3D rendering is the 3D Computer Graphic process of automatically converting 3D wire frame models into 2D images with 3D photorealistic effects on a computer. Rendering is the final process of creating the actual 2D image or animation from the prepared scene. Rendering may take from fractions of a second to days for a single image/frame.

The rendering process is computationally expensive, given the complex variety of physical processes being simulated.

Unlike regular photography, however, the scenes being photographed are imaginary, and everything appearing in 3D rendering needs to be created (or re-created) in the computer before it can be rendered. This is a lot of work, but allows for an almost infinite amount of creative control over what appears in the scene, and how it is depicted.
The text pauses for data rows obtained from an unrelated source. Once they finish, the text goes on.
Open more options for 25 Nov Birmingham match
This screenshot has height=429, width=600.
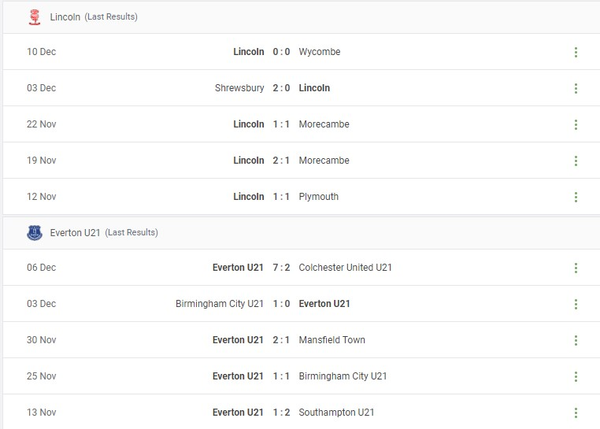pyautogui.click(x=576, y=376)
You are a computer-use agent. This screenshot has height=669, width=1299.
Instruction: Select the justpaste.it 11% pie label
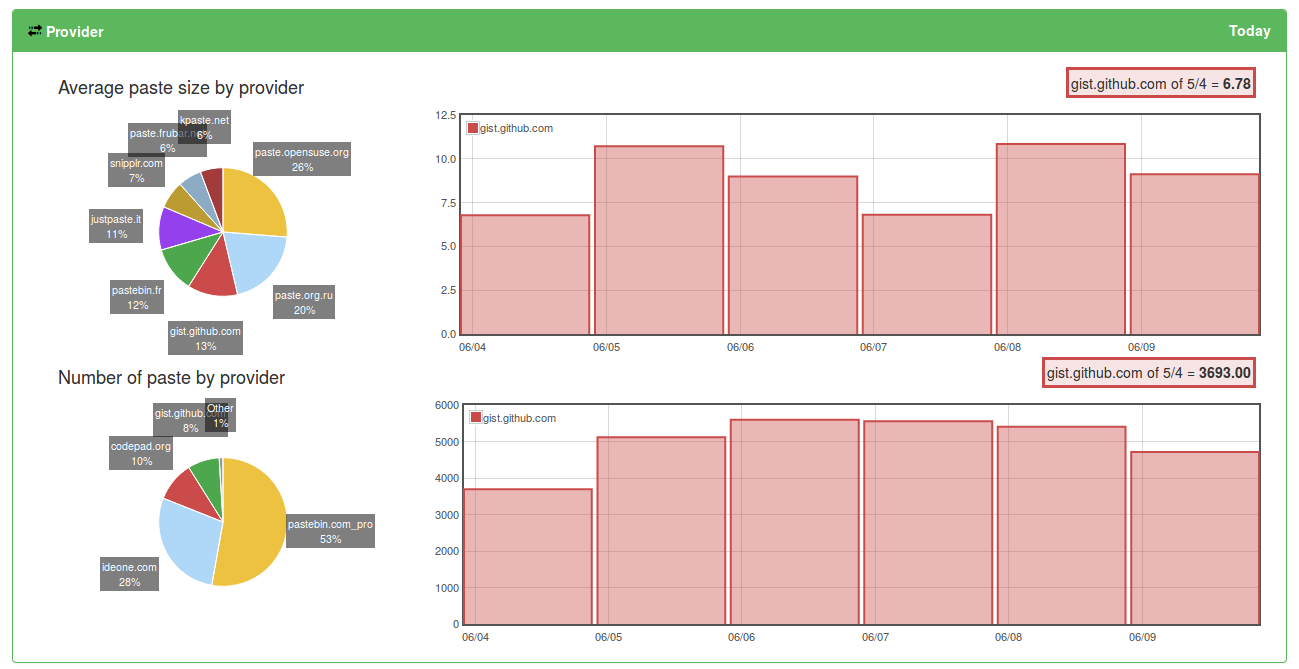(116, 227)
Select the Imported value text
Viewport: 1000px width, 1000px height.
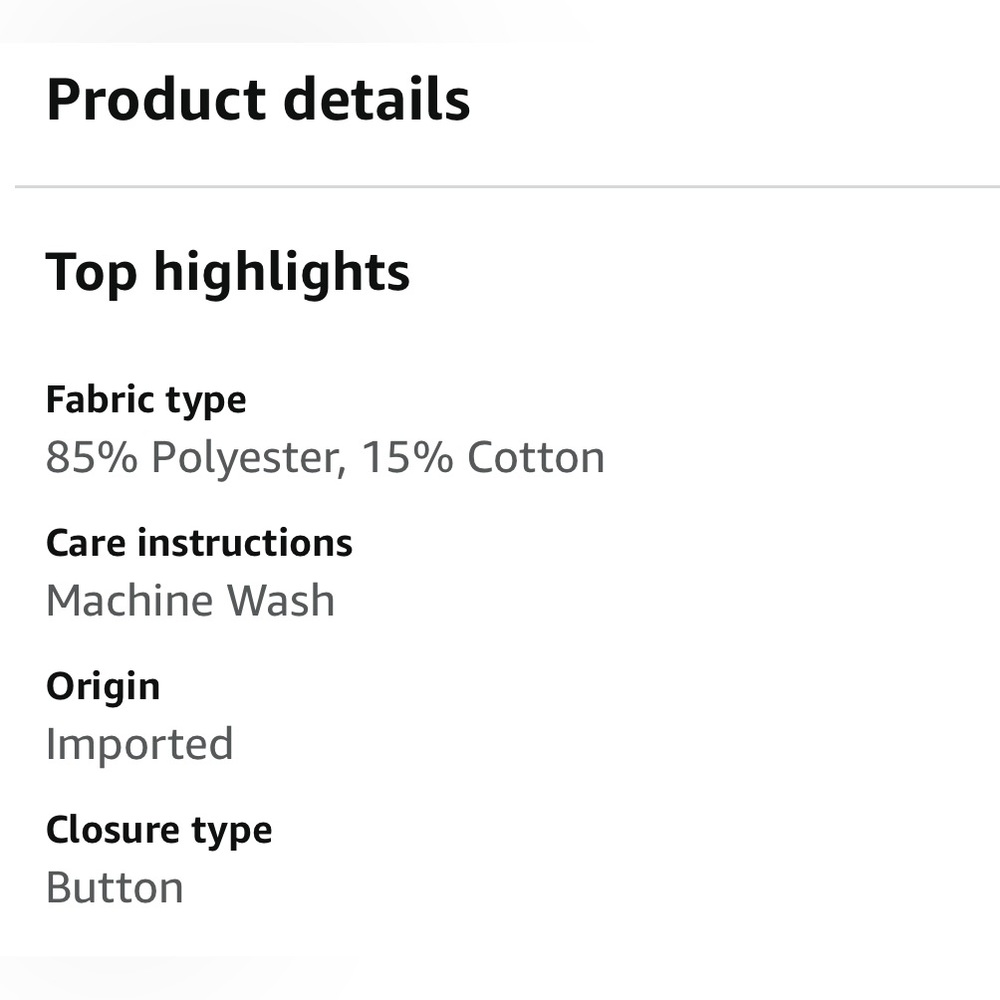[x=140, y=744]
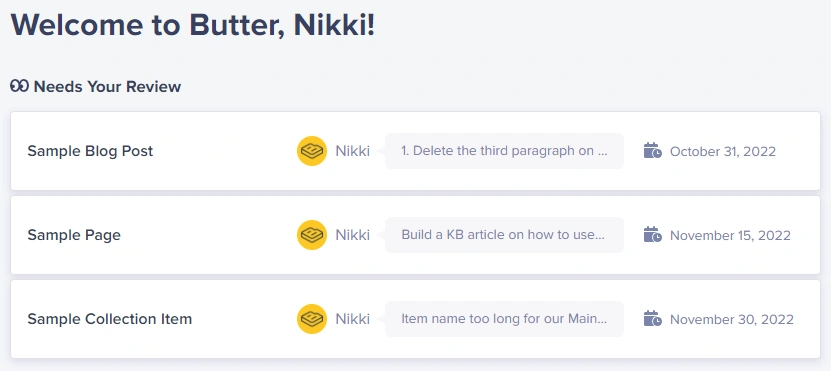Click the eyes icon beside Needs Your Review
The image size is (831, 371).
coord(19,86)
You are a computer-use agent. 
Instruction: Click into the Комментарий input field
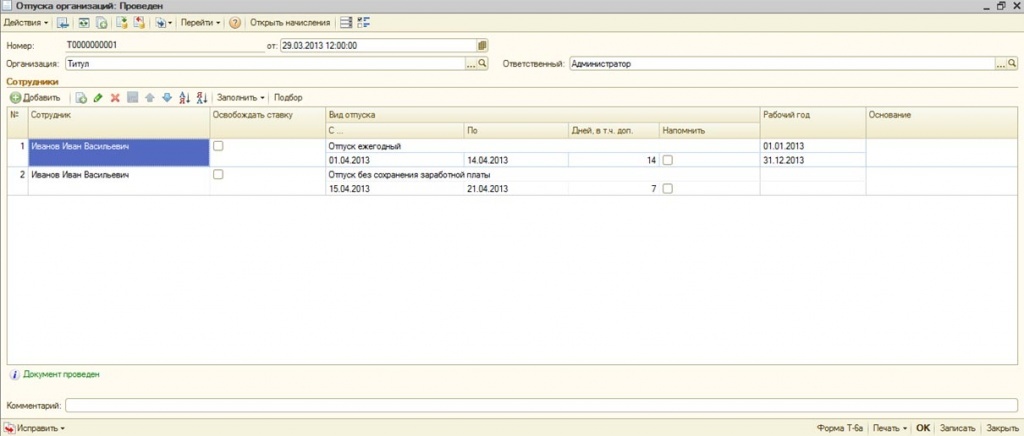pos(540,405)
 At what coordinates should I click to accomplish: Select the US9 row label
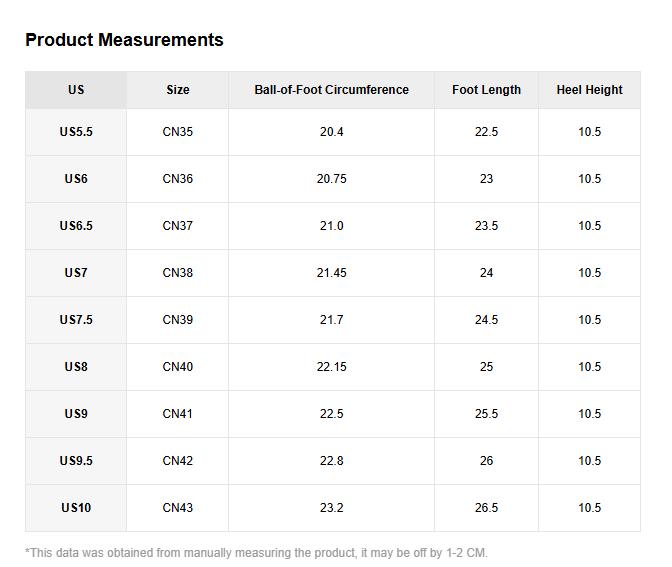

“Rendering of animation movie is a very compute intensive process. It also tends to be very time consuming and costly. With our own infrastructure, it looked tough to manage our release schedule for September 2010. With CRL’s infrastructure it was possible for us to plan for an early release during Cannes Film Festival in May 2010.” Says Madhavan.

With “Alpha & Omega”  Crest Animation Studios becomes the first studio in India to have co-produced a full length 3D stereoscopic Animated feature film for the global CGI market.

CRL is looking ahead for facilitating more blockbusters and even for Madhavan, who is happy saying that it’s the first time both entities have achieved a global deliverable, “the benchmarks keep changing, but they are eager to excel and be challenged again.”

Now that’s clearly what you call ‘Action’!